Collected data entries
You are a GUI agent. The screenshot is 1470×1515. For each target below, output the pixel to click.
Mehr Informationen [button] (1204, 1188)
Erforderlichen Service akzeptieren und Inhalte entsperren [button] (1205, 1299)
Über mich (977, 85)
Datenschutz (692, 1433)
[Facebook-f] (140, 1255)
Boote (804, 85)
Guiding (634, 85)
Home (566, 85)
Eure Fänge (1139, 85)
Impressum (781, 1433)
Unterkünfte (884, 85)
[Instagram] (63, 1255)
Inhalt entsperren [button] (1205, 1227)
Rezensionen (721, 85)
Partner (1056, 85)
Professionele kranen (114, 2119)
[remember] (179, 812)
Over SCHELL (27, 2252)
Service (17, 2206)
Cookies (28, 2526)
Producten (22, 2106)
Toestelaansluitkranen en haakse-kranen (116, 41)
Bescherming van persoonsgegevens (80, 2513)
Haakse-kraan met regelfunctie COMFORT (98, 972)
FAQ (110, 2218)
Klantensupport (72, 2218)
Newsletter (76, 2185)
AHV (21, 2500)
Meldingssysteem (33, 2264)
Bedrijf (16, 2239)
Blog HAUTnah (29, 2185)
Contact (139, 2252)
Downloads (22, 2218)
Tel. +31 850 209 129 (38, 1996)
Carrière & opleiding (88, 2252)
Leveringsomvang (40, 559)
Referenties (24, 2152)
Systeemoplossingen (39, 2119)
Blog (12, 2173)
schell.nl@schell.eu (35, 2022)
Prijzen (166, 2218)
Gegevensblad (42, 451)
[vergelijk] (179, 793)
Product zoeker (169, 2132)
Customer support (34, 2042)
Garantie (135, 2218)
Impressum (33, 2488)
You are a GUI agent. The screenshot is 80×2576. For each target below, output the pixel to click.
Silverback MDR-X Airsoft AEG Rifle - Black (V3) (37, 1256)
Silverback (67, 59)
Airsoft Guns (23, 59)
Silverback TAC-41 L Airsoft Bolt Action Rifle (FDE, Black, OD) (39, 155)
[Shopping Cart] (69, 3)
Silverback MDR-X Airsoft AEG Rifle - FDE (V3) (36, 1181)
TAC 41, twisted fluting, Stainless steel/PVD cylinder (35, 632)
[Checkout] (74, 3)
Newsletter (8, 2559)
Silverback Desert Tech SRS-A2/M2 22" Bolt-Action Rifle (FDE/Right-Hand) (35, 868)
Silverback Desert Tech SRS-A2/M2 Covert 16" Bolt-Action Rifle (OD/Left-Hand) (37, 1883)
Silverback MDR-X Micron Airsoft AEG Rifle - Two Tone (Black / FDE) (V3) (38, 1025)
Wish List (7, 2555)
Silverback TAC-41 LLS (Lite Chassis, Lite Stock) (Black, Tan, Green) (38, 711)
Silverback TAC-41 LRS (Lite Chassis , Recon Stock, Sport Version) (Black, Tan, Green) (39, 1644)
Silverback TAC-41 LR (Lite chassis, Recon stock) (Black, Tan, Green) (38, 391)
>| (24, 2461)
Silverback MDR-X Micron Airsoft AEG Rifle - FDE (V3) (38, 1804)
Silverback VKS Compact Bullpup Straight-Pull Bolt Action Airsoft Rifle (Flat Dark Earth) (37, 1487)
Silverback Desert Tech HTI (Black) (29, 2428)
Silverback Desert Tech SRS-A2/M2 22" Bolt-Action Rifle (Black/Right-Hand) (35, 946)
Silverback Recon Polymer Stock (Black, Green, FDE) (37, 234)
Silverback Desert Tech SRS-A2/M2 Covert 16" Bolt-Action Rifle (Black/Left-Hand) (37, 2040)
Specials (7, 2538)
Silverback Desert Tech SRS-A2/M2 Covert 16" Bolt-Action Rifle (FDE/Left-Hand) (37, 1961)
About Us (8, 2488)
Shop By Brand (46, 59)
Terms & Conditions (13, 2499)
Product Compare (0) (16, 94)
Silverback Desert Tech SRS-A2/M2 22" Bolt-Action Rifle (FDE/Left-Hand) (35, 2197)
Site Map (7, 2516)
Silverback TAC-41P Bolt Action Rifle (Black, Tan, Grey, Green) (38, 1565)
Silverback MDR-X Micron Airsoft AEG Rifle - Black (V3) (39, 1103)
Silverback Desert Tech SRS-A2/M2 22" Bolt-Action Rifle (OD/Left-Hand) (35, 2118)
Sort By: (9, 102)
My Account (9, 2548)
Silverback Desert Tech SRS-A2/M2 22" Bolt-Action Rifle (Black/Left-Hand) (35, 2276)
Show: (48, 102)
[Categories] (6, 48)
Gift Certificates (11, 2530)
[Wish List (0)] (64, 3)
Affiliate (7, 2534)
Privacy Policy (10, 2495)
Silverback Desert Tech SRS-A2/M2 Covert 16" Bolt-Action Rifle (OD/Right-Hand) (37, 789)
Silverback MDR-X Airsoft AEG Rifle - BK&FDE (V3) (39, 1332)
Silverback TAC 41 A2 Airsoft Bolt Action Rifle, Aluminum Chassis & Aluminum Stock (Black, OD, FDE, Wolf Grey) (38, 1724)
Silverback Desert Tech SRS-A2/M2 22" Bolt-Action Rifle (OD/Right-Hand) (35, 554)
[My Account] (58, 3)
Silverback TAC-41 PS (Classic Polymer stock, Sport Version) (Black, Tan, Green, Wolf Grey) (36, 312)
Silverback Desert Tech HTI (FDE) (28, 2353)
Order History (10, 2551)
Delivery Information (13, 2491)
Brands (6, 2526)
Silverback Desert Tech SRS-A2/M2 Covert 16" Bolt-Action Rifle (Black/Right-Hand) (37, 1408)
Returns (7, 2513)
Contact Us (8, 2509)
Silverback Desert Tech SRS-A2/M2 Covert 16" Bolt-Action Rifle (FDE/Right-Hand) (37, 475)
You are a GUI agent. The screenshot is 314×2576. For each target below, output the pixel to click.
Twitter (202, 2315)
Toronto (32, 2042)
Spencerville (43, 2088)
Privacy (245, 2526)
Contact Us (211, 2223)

What you need to do | Repeat the records above line by line, from the first line through the line that contains "Unterkünfte (884, 85)".

Answer box |
You are a GUI agent. The screenshot is 1470×1515. For each target below, output the pixel to click.
Mehr Informationen [button] (1204, 1188)
Erforderlichen Service akzeptieren und Inhalte entsperren [button] (1205, 1299)
Über mich (977, 85)
Datenschutz (692, 1433)
[Facebook-f] (140, 1255)
Boote (804, 85)
Guiding (634, 85)
Home (566, 85)
Eure Fänge (1139, 85)
Impressum (781, 1433)
Unterkünfte (884, 85)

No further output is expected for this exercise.